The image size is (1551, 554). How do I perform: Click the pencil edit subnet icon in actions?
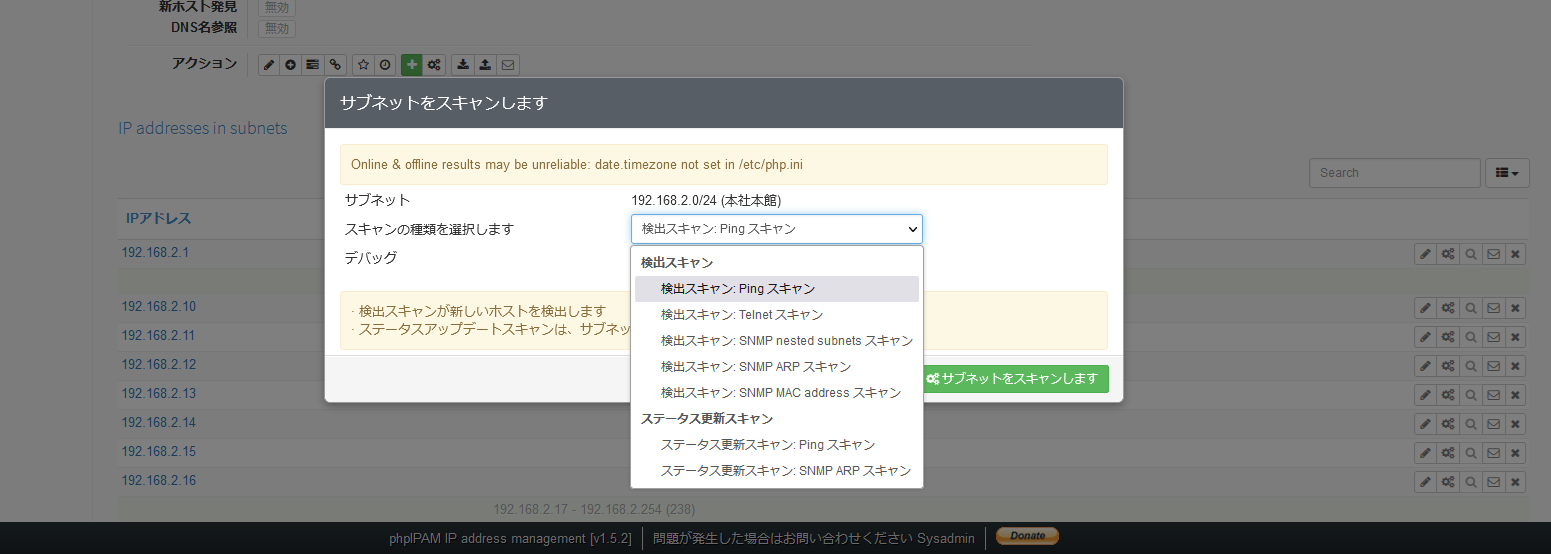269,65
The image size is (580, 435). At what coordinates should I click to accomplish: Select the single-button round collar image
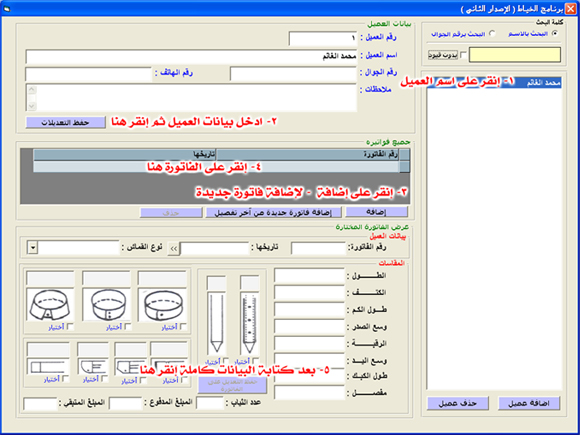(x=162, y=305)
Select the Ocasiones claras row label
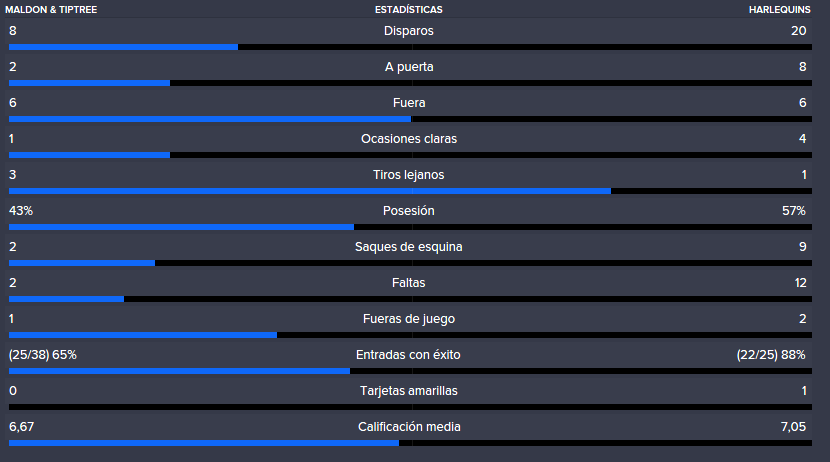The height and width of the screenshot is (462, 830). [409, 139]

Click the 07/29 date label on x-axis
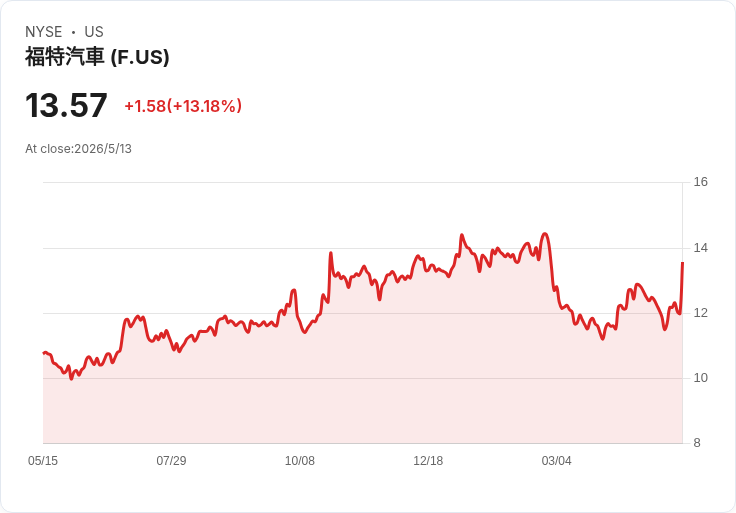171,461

## EXERCISE GOAL:
With the pictures omitted, reproduce the data above exactly.

## OUTPUT BELOW:
The image size is (1551, 554). How do I perform: Click the pencil edit subnet icon in actions?
269,65
The image size is (580, 435). At what coordinates should I click to accomplish: Select the single-button round collar image
(x=162, y=305)
Select the Ocasiones claras row label
The height and width of the screenshot is (462, 830). [409, 139]

Click the 07/29 date label on x-axis
171,461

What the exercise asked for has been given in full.